O debate sobre “Food Miles policies” mostra a relevância socioeconômica e ambiental em produzir alimentos regionalmente ou localmente, reduzindo as emissões de gases e danos ambientais gerados pelo comércio internacional em longas distâncias. Além disso, essas iniciativas valorizam a produção local, gerando empregos, preservando o meio ambiente e a cultura regional.

Um dos pontos que considero estratégico para ampliação e valorização desta produção local e regional por parte dos agricultores familiares brasileiros é o fortalecimento de novas formas de produção e de comercialização por parte dos pequenos agricultores.

Um dos aspectos chave para essa mudança está na formação ou fortalecimento de redes entre os produtores e consumidores urbanos, o que atualmente pode ser viabilizado com maior facilidade em função do crescimento da venda direta e virtual e pela maior familiaridade da população com novas tecnologias de informação no atual cenário de pandemia. Essa formação de redes de cooperação e de uma maior aproximação entre os produtores e consumidores tem potencial para trazer benefícios mútuos e mais amplos do que apenas o maior valor agregado da produção.
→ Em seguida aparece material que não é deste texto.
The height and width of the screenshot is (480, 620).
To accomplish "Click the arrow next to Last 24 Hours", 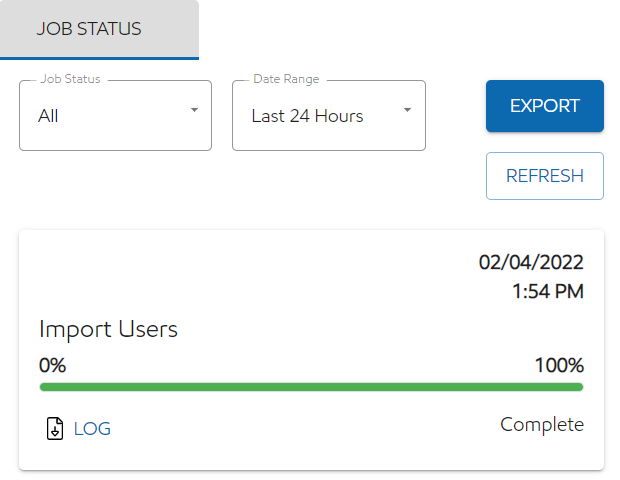I will pos(407,110).
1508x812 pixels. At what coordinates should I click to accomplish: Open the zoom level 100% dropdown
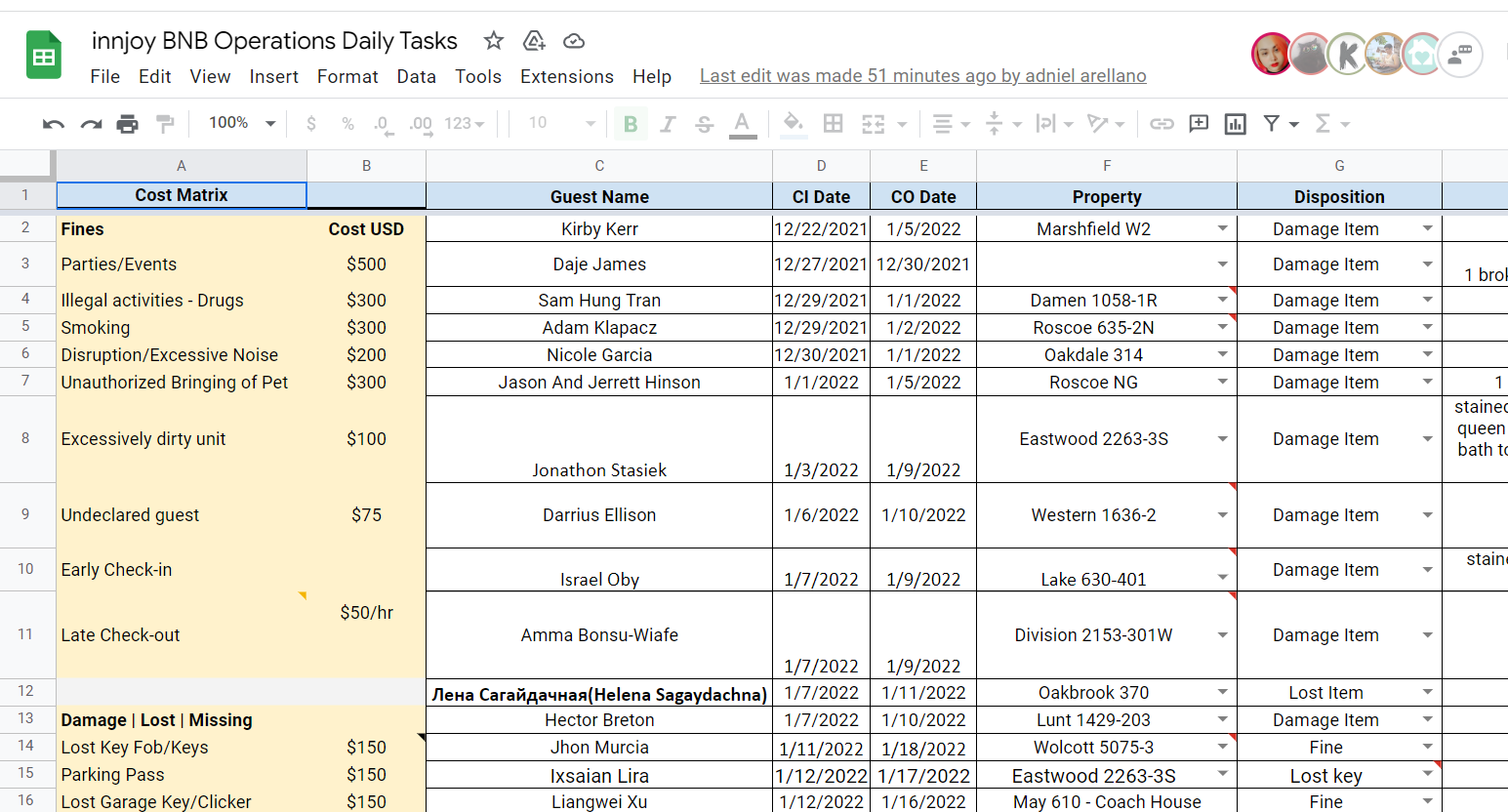tap(242, 124)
Para o pequeno produtor além do aumento na renda, existe uma redução sistêmica no risco de produção por participação de redes. Essa redução de risco funciona de forma semelhante a um hedge propiciado ao produtor e garantido pelo consumidor. Por outro lado, os consumidores se beneficiam pela maior confiança na origem e na qualidade do produto, além da comodidade de receber o produto em casa com a qualidade e origem conhecidas.
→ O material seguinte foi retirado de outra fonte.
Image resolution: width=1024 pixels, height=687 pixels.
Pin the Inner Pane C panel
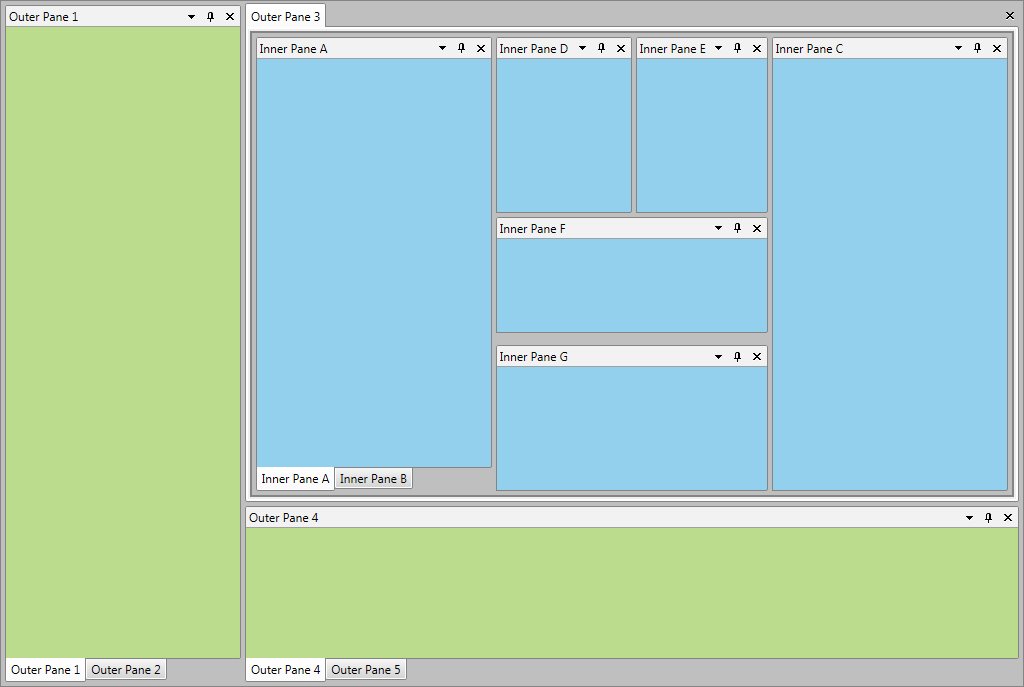pyautogui.click(x=977, y=47)
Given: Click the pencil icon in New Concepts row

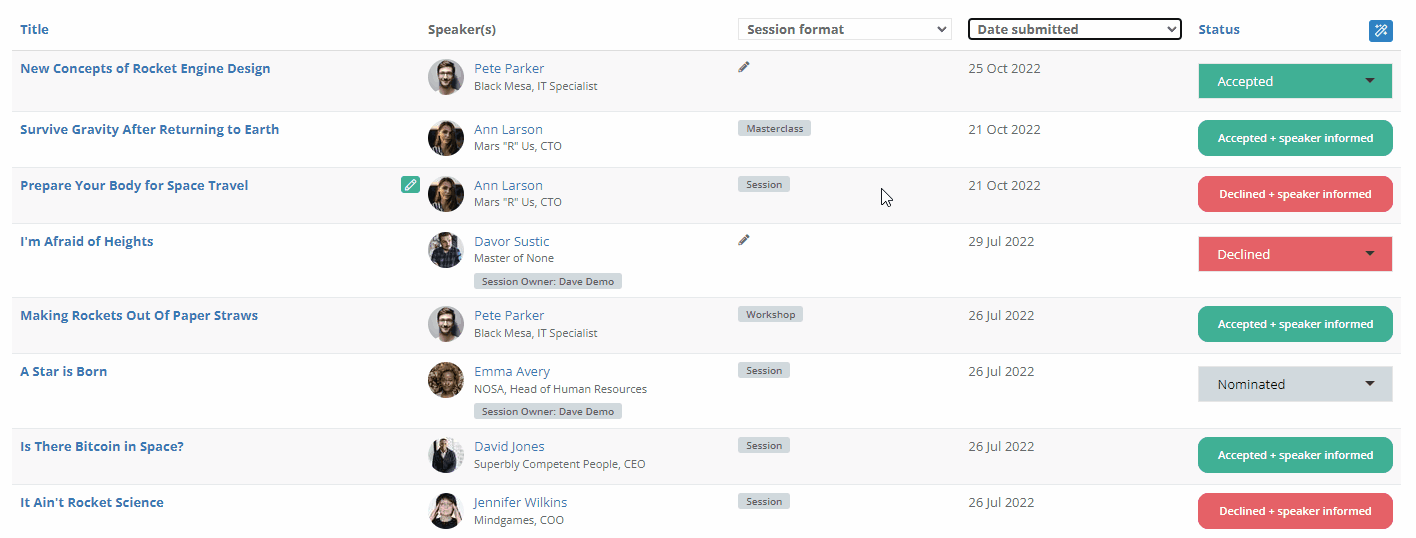Looking at the screenshot, I should tap(744, 67).
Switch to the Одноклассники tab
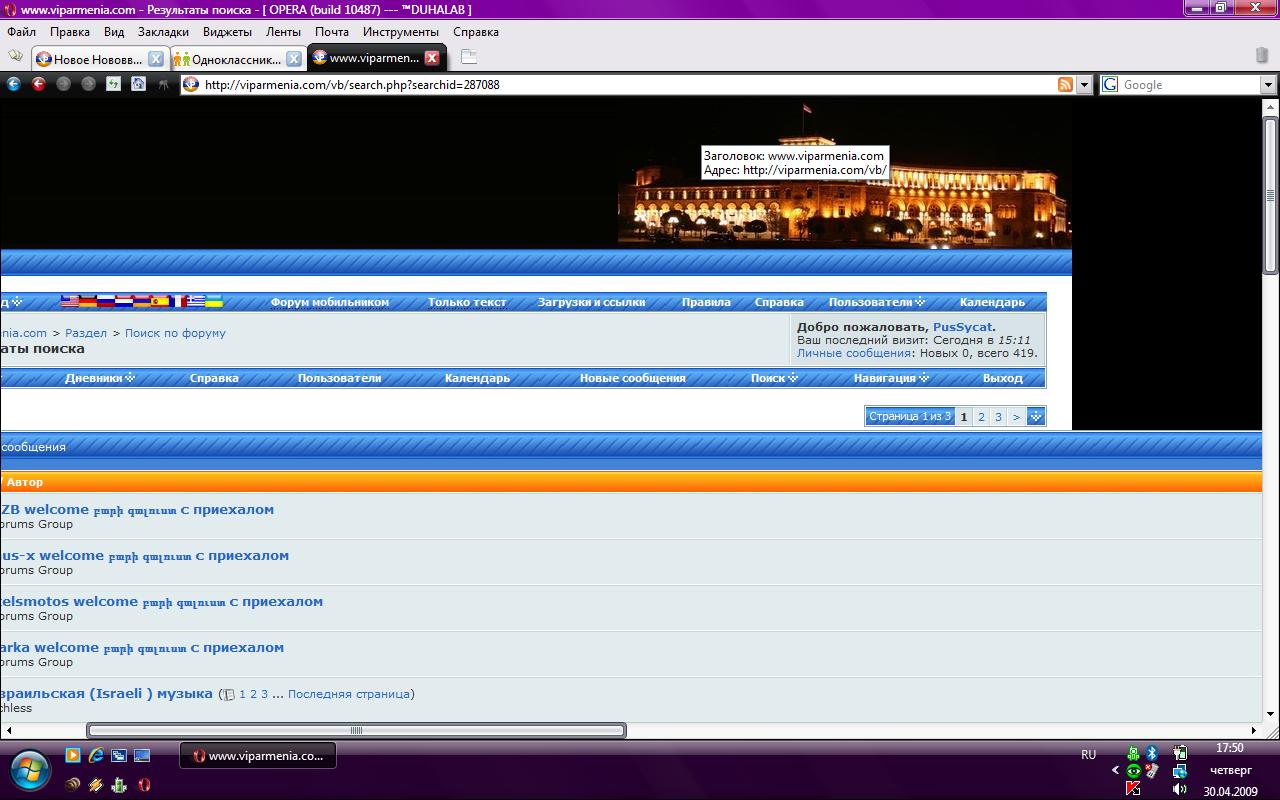The height and width of the screenshot is (800, 1280). click(x=236, y=59)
Essa maior interação entre os produtores e consumidores também favorece a ampliação da produção de produtos orgânicos, a maior valorização do meio ambiente e da paisagem pelo consumidor urbano e uma mudança de cultura aproximando e valorizando uma das principais atividades econômicas do Brasil, a produção agropecuária em propriedades familiares.

A maior aproximação entre os pequenos produtores e consumidores urbanos também amplia as possibilidades de geração de renda na propriedade, contribuindo para o produtor desenvolver a chamada agricultura multifuncional. A agricultura multifuncional não permite apenas melhorar a rentabilidade econômica no meio rural, mas também fortalecer aspectos sociais, culturais e regionais, muitas vezes pouco conhecidos pela população.

Neste modelo multifuncional, torna-se também necessário que a produção agropecuária seja desenvolvida de forma mais equilibrada, utilizando tecnologias apropriadas para a preservação do meio ambiente e da paisagem. Neste cenário, o meio ambiente e a preservação da paisagem passa a ser visto como um recurso que possui “valor” ao ser conservado e que potencializa o aumento da renda do pequeno produtor.